Anneth mengangguk seraya tersenyum. Memperlihatkan lesung pipi nya. Setelah melambaikan tangannya, Anneth segera berjalan memasuki pekarangan rumah. Namun, tepat sebelum Deven menancapkan gasnya, terdengar teriakan Anneth.
"Semangat pdkt-nya, Dev!"
Seutas senyum terbentuk di wajah Deven. Lagi-lagi, Anneth berhasil membuat pipinya panas hanya dengan cara sederhana.
Begitu Anneth sudah masuk rumah, Deven melajukan motornya di jalanan. Sungguh, hatinya sedang bimbang sekarang. Bagaimana caranya agar mendapatkan Charisa?
Untuk menyegarkan pikirannya itu, Deven mampir ke sebuah Cafe. Mungkin secangkir kopi dingin mampu memberikan ide untuk memperjuangkan gadis yang disayanginya itu.

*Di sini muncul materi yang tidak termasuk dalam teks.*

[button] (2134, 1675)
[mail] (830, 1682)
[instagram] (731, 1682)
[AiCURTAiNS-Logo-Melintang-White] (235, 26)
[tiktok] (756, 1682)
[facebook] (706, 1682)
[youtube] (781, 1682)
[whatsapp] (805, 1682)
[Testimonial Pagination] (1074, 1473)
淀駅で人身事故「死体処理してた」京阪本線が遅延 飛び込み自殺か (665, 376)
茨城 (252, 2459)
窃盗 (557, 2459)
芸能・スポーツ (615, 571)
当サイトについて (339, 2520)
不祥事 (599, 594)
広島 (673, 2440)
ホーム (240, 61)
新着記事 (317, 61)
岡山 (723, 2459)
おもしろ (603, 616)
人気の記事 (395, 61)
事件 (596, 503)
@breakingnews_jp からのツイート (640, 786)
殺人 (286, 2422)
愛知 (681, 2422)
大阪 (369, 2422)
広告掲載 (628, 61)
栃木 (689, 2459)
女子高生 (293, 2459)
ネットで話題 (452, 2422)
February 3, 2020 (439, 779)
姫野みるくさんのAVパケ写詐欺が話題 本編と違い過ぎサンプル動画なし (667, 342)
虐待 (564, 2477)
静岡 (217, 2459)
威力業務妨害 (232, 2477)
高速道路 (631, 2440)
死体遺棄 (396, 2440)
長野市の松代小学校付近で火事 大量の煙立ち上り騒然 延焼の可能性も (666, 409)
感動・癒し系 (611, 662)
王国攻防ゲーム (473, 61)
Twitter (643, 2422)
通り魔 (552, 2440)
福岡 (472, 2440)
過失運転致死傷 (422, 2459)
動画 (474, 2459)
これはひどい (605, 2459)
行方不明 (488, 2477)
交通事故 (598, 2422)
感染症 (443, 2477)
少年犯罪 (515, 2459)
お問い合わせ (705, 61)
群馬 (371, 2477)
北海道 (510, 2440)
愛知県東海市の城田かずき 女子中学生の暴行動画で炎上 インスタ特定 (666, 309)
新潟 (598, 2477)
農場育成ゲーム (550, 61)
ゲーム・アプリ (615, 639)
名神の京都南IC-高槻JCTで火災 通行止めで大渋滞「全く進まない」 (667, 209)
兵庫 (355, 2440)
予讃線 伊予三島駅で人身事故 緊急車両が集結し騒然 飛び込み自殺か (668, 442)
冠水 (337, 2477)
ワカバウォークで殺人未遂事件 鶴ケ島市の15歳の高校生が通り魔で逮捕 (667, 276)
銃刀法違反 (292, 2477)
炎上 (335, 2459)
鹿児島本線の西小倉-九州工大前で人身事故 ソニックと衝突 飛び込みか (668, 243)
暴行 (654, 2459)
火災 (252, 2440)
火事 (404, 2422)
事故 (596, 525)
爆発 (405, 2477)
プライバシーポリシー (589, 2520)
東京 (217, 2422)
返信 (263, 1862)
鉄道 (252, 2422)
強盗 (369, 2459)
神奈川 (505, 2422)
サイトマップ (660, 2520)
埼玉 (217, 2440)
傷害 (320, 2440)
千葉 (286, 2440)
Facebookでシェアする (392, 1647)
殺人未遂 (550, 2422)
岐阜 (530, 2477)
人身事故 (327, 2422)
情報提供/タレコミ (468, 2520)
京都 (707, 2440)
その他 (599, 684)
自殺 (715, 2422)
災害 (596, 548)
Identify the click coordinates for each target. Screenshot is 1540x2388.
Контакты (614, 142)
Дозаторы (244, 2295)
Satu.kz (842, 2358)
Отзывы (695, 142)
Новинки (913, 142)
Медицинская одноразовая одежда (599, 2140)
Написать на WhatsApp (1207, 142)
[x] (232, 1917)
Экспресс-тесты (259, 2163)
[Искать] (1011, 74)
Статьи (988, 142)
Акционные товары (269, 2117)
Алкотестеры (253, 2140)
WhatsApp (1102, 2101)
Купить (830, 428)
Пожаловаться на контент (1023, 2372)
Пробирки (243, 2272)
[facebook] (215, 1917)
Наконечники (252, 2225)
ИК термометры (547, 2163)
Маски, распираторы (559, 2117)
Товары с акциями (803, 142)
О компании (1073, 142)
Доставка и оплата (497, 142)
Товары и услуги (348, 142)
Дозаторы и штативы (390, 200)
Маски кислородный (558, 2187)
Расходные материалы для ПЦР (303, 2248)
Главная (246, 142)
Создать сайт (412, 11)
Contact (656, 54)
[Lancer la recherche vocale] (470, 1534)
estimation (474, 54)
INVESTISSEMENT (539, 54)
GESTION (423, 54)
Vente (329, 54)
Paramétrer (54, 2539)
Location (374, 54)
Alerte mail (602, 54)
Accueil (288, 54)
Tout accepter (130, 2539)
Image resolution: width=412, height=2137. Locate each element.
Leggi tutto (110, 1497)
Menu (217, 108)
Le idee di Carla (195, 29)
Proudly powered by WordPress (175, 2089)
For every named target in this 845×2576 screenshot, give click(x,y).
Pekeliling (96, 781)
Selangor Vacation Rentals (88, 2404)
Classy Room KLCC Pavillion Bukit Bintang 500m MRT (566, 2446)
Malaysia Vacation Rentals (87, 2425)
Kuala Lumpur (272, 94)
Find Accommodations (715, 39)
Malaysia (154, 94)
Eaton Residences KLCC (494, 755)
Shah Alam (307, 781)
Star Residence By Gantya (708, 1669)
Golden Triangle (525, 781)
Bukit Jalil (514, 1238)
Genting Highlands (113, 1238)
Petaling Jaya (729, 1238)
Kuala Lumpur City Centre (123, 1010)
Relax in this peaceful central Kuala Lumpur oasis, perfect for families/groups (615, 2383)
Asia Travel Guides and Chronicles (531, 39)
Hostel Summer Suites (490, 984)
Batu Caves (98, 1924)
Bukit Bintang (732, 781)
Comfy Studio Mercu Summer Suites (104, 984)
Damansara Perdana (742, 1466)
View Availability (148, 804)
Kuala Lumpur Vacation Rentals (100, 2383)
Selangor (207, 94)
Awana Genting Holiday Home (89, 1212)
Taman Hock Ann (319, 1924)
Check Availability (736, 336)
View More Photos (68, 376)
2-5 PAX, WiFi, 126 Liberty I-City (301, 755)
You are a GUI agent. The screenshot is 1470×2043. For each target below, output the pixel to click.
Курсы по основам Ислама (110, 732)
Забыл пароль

Ia memilih kursi di dekat jendela. Ditatapnya pemandangan jalan raya yang sedang padat-padatnya karena memang sedang jam pulang kantor. Namun netranya menangkap sesosok wanita yang sangat ia kenali. Tunggu, sedang apa wanita itu? Ya ampun, benarkah? Ia sedang bermesraan?
Dengan langkah tergesa-gesa ia mengambil kunci motornya. Tak lupa sebelumnya ia menaruh sejumlah uang dimeja. Rahangnya yang mengeras, serta tangan yang dikepal kuat, sudah lebih dari cukup untuk menjelaskan bagaimana Deven berusaha keras menahan emosinya.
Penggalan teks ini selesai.